Eating behaviour and metabolism
The brain’s regulation of food intake and appetite is complex and involves many different hormones and neuronal connections. Recently, the role of oxytocin in regulating food intake and metabolism has become appreciated. In animal studies, mice with a deficit in oxytocin have poor blood sugar control, gain weight, and develop obesity. Interestingly, the administration of oxytocin reduced food intake in these animals and improved blood sugar control. In humans, the same effects can be observed, and oxytocin (given as a nasal spray) reduces food intake at meals, snack food consumption, reward-induced eating, and obesity. Given the potential risk for an oxytocin deficiency in patients with hypothalamic-pituitary diseases, especially those with a confirmed arginine vasopressin deficiency (central diabetes insipidus), one could assume that these patients would develop changes in eating behaviour and have poor metabolic implications after the onset of the disease. One case report was published about a 13-year-old boy with a craniopharyngioma and surgical damage to the neurons producing arginine vasopressin (due to the proximity to oxytocin-producing neurons, also assuming an oxytocin deficiency) who developed changes in eating behaviour and obesity. This type of obesity is often referred to as “hypothalamic obesity”. It is considered a serious morbidity that often contributes to the poor quality of life in these patients with only a few treatment options. In this boy, a 48-week administration of oxytocin improved satiety (leaving food unfinished), decreased urgency to eat (tolerating longer intervals between snacks and meals), and overall decreased food preoccupation, consequently leading to weight reduction. However, it should be mentioned that such a metabolic change is less often observed in patients with DI that develops from another cause.

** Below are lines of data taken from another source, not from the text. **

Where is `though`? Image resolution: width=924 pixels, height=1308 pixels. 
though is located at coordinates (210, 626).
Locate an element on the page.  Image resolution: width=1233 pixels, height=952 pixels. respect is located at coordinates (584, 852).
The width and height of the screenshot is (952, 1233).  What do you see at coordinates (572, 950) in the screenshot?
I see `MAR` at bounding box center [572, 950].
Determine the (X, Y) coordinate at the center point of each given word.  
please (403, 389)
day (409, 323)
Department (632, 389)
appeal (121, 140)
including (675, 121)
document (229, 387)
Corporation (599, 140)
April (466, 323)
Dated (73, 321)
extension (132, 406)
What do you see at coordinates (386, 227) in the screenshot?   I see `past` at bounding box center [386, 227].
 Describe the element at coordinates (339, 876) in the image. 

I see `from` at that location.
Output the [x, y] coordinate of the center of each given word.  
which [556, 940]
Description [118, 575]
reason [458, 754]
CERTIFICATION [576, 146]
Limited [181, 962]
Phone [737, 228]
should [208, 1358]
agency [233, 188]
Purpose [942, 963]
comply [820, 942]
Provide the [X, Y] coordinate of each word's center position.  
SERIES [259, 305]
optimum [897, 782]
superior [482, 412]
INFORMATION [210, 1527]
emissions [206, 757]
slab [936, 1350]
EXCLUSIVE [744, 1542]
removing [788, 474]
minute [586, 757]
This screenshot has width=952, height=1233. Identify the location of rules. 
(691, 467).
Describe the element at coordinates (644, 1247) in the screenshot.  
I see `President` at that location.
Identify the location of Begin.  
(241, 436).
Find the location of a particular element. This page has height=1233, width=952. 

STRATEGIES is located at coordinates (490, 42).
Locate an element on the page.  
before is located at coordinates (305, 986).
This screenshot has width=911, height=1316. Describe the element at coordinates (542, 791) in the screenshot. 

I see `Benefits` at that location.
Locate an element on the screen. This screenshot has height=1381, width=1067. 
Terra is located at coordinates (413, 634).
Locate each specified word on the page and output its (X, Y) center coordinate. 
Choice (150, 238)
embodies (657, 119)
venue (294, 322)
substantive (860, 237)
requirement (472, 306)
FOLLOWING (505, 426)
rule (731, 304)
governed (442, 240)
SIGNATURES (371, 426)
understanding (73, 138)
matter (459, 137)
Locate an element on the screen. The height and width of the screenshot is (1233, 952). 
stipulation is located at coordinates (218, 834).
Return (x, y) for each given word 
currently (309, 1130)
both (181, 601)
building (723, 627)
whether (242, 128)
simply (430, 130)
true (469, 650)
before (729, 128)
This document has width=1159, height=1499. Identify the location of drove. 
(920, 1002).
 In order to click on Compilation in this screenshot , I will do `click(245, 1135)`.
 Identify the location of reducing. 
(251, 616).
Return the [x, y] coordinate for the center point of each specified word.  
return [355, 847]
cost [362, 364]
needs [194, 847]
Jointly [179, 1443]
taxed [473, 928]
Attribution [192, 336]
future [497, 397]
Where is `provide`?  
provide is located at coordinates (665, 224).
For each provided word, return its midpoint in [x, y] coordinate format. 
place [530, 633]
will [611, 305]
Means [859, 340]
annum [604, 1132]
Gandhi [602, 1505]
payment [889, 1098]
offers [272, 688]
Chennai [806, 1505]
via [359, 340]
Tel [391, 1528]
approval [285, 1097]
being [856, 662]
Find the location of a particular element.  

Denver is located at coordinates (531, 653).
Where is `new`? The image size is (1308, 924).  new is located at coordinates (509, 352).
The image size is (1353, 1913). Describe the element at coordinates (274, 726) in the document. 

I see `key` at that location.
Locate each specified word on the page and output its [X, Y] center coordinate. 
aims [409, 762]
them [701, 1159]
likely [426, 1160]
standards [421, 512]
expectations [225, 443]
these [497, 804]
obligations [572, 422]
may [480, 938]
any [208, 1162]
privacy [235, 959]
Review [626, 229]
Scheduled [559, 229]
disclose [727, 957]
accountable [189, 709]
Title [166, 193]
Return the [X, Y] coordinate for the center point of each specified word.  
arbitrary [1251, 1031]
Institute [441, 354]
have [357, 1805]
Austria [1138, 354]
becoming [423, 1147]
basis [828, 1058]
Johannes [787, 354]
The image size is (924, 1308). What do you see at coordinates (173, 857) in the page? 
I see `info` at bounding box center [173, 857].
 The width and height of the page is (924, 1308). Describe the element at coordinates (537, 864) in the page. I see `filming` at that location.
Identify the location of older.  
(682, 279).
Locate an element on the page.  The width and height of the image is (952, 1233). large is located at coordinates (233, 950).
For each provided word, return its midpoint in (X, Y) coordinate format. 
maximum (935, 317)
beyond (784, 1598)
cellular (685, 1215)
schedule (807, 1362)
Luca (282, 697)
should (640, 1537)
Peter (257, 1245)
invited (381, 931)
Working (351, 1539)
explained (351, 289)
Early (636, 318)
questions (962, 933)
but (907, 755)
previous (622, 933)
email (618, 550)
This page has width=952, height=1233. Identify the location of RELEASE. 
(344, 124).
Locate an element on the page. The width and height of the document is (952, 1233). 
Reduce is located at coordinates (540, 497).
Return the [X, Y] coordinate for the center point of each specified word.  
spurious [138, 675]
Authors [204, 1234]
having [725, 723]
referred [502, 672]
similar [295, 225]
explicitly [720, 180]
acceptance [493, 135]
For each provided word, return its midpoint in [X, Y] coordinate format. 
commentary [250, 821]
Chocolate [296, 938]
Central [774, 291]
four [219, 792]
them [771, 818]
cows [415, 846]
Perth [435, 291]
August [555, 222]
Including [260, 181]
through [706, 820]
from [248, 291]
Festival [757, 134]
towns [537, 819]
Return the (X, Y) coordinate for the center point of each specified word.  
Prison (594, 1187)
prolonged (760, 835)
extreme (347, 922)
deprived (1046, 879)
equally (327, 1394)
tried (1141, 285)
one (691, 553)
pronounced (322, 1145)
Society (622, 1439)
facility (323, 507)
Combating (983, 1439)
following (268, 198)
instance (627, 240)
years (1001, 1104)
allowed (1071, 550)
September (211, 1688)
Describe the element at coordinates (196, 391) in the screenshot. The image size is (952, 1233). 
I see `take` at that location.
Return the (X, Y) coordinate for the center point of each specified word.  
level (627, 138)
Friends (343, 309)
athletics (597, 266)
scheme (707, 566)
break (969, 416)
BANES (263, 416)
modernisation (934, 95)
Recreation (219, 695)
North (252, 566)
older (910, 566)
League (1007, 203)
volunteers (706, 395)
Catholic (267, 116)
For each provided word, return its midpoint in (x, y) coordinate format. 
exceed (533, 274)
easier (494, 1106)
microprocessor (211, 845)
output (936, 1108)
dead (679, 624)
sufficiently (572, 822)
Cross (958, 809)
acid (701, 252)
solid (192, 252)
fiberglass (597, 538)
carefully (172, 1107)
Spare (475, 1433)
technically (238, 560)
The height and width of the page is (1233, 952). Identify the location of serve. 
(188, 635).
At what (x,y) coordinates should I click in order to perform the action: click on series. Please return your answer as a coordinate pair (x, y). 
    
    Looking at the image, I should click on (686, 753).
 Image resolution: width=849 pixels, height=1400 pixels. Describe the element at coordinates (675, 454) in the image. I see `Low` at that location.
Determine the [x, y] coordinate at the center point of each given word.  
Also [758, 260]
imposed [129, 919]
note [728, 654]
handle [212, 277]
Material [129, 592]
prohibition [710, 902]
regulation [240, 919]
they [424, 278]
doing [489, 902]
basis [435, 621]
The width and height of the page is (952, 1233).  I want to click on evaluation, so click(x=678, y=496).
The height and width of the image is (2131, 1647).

Patients with known pituitary disease, especially those with a known arginine vasopressin deficiency (central diabetes insipidus), are at high risk for an additional oxytocin deficiency. Future research needs to develop new diagnostic tests to prove such a deficiency. In addition, studies need to investigate how oxytocin deficiency is clinically characterised and whether daily administration of oxytocin could improve of symptoms (e.g. quality of life and psychological symptoms, metabolic changes).